> [TASK DESCRIPTION] Turn the entries into a Markdown table with the columns Row and Line, starting at the line that has "Where should I click to: Click the Stop" and continuing through the end of the entries. Number each line under Row, skip blank lines, and leave the pictures out.

=-=-=

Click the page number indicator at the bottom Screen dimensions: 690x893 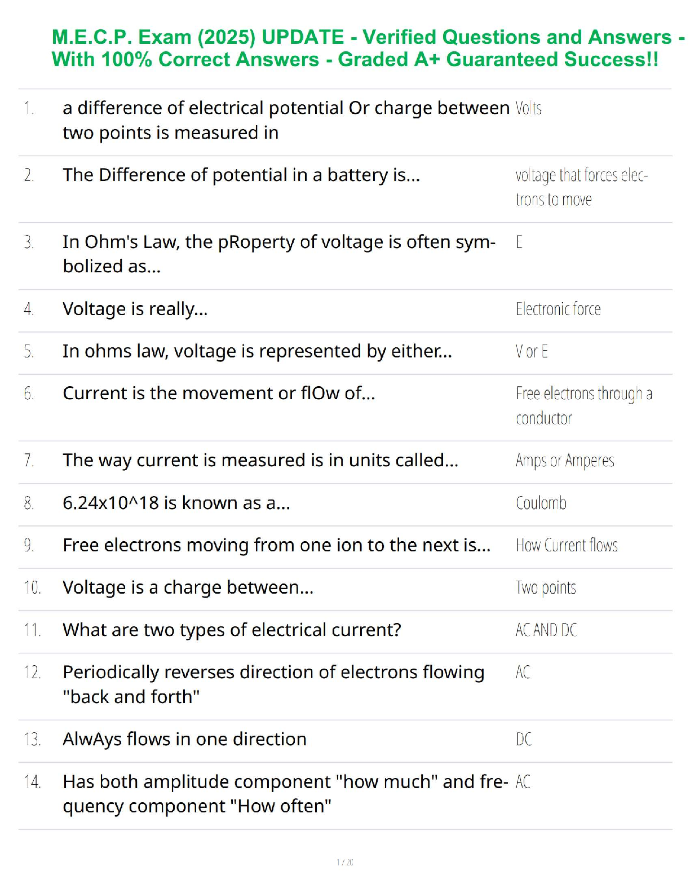[345, 862]
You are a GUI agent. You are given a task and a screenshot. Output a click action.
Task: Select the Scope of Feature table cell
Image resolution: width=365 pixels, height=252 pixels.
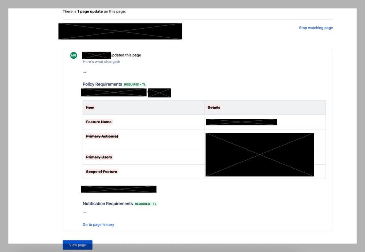[101, 172]
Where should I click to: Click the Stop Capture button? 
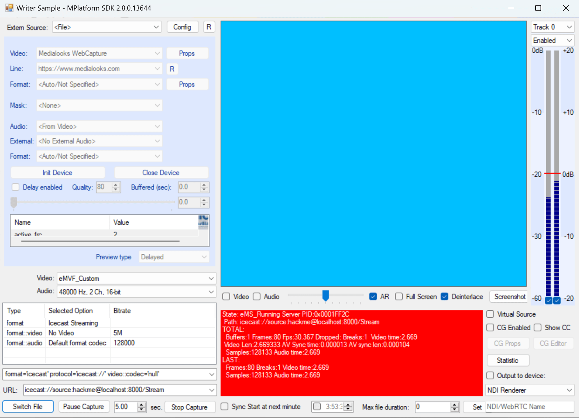tap(190, 407)
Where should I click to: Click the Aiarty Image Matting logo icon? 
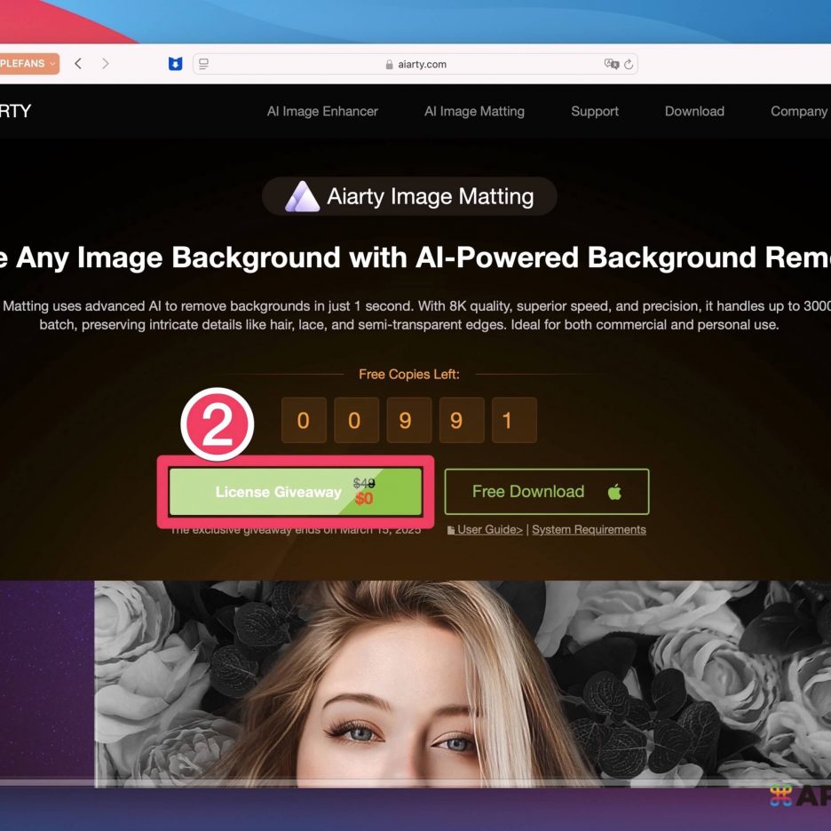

=-=-=

> [WRITTEN RESPONSE]
| Row | Line |
|---|---|
| 1 | Where should I click to: Click the Stop Capture button?  |
| 2 | tap(190, 407) |
| 3 | Where should I click to: Click the Aiarty Image Matting logo icon?  |